___ DATA FOR ANALYSIS

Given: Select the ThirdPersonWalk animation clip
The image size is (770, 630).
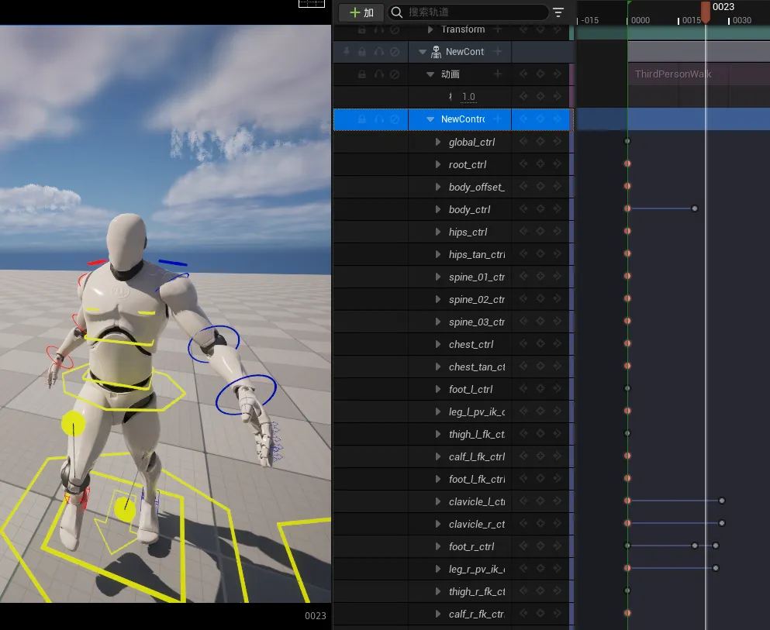Looking at the screenshot, I should click(673, 74).
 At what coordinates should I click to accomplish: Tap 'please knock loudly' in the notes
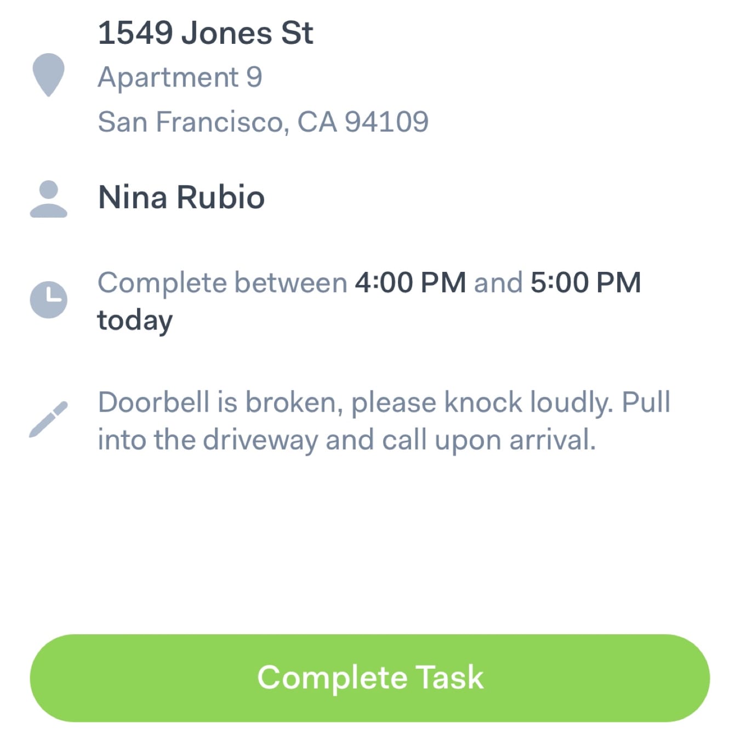tap(481, 402)
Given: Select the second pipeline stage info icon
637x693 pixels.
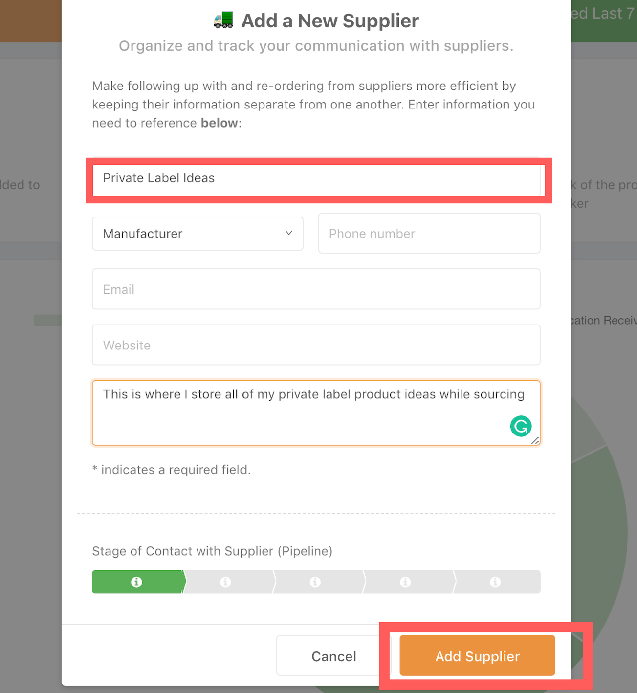Looking at the screenshot, I should [x=225, y=582].
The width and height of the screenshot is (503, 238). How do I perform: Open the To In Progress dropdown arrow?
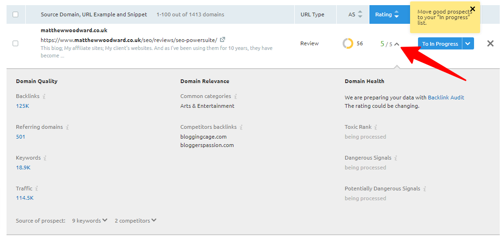pos(468,44)
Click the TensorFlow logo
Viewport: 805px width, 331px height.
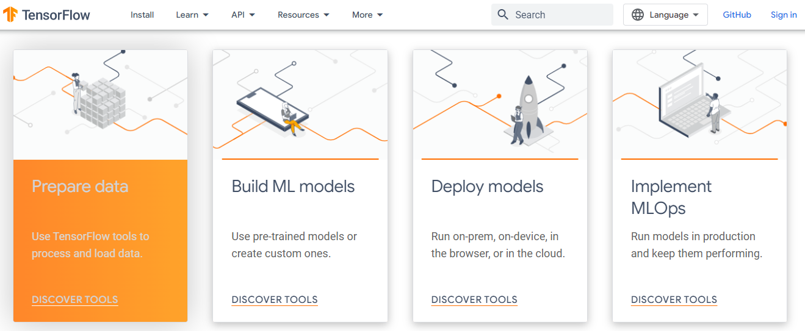point(46,15)
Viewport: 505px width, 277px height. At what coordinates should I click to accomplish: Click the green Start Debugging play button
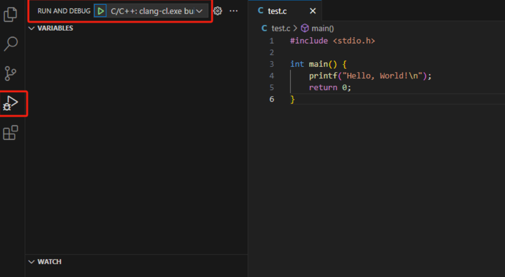click(x=100, y=11)
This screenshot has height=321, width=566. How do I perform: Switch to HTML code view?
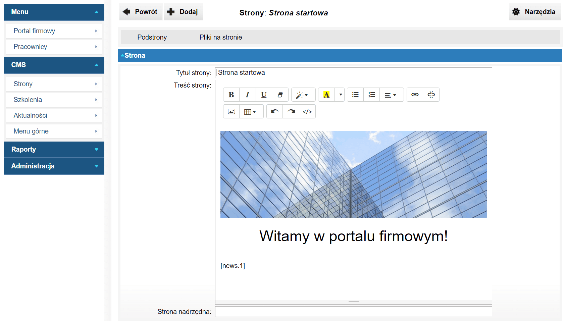click(307, 112)
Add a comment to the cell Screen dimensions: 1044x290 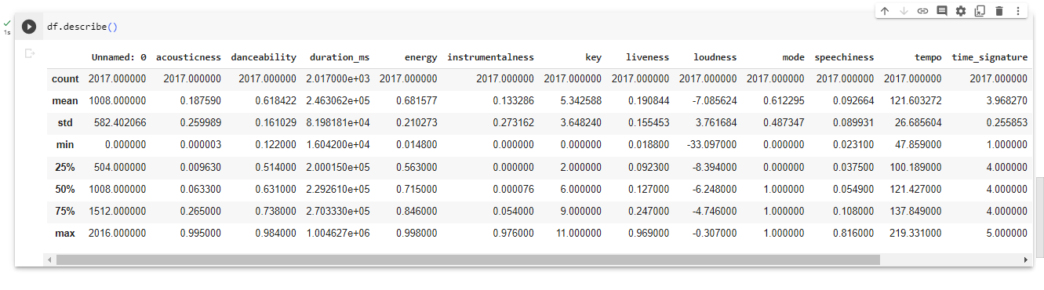(x=942, y=11)
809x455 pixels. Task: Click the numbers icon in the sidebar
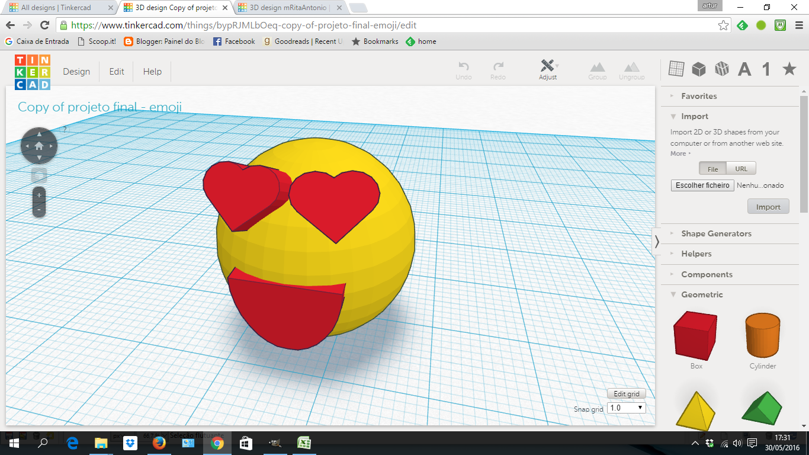click(765, 69)
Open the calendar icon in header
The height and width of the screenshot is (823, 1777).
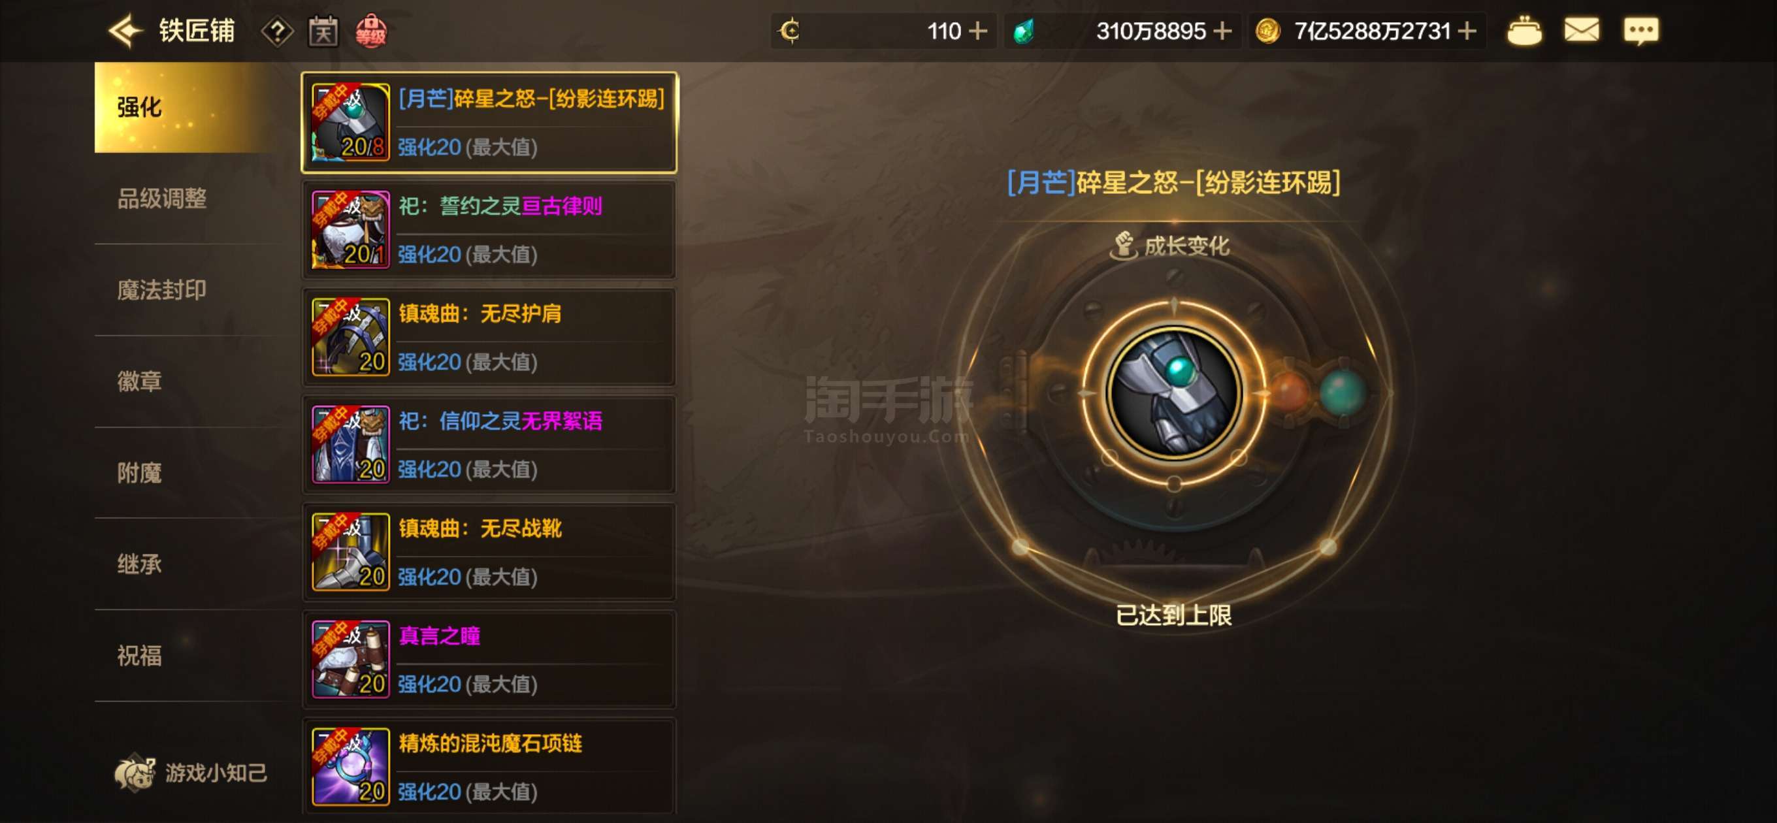click(323, 31)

______

EXERCISE PROMPT :: All lines from the one containing "The height and" through the final line of the entries above are to be copied exactly; the pictures are not.

RESPONSE ::
The height and width of the screenshot is (823, 1777).
click(323, 31)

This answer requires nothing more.